The researchers cautioned that while the bacteria were found in the SIDS babies and bacterial infections have long been suspected by some doctors to play a role in SIDS, these results do not necessarily mean the infections were responsible for the deaths. "We don't know whether it's a cause or if it's identifying another potential risk factor," said Dr. Nigel Klein, a professor at the Great Ormond Street Hospital for Children, where the study was conducted and one of the authors. Klein said the higher level of bacteria might be evidence of another condition that killed the baby, such as a room that was too hot or had poor ventilation.

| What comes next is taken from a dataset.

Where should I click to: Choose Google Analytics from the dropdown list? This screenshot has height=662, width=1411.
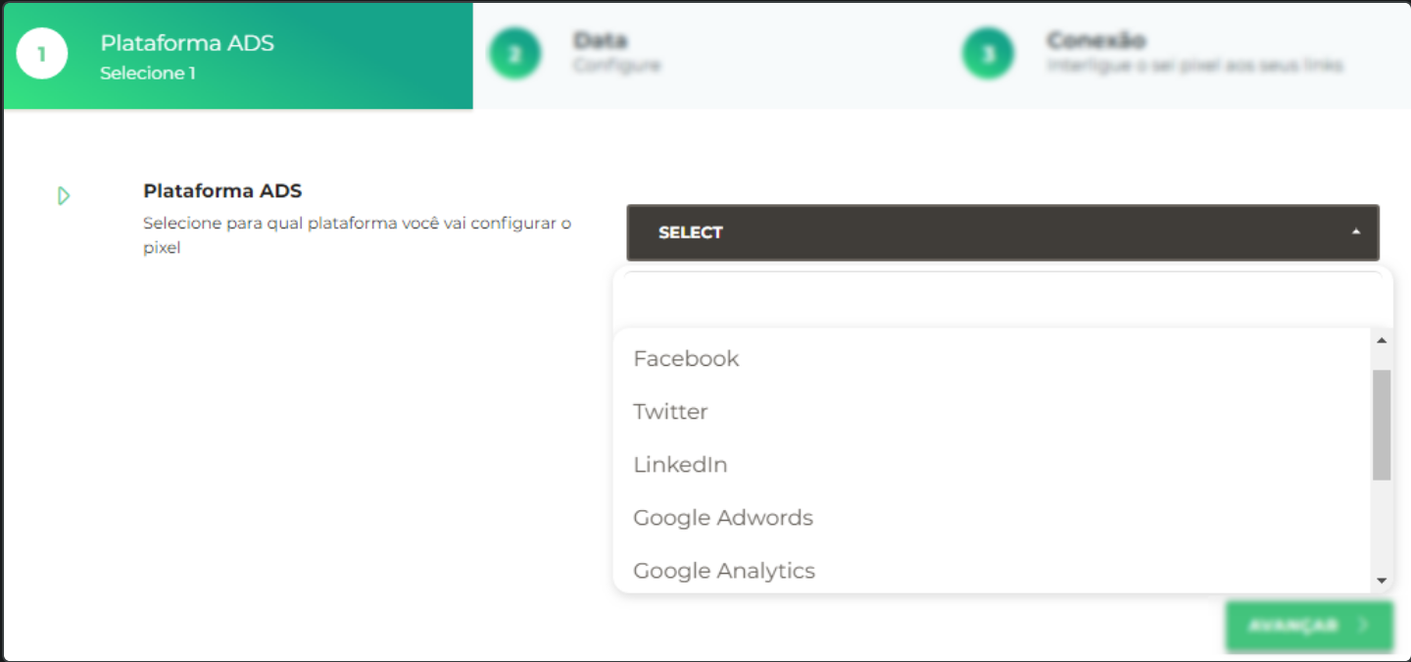pyautogui.click(x=724, y=570)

Researchers used autopsy samples from 470 infants who died suddenly and unexpectedly between 1996 and 2005 and found dangerous bacteria in 181 babies, or nearly half of the 365 whose deaths were unexplained. Similar bacteria were found in about a quarter—14 out of 53—of the babies who died of known causes, excluding those who died of bacterial infections. Generally, the bacteria were detected in the babies' lungs and spleens.
At birth, mothers transfer some of their antibodies to their babies. When babies reach eight to 10 weeks of age—the age at which SIDS typically strikes—the mother’s antibodies have nearly depleted and the babies usually have not begun producing enough, making them particularly vulnerable to infections, said James Morris, a pathologist at the Royal Infirmary in Lancaster, who co-authored an accompanying commentary in the journal. "The study is a good indicator that certain bacteria might be involved in causing sudden infant deaths," he said.
Willinger suggested that such bacterial infections might simply aggravate other risk factors for SIDS. "The bacteria in combination with other co-factors might push these babies over the edge," she said. Recommendations for preventing SIDS include putting babies to sleep on their backs and avoiding putting too many blankets on them.
Meanwhile, a nonpartisan congressional report released in April stated that the U.S. government could do more to force hospitals to prevent infections that are killing up to 99,000 people annually. Last year alone, 94,000 Americans developed MRSA—methicillin-resistant S. aureus; most were infected in healthcare facilities and 19,000 died.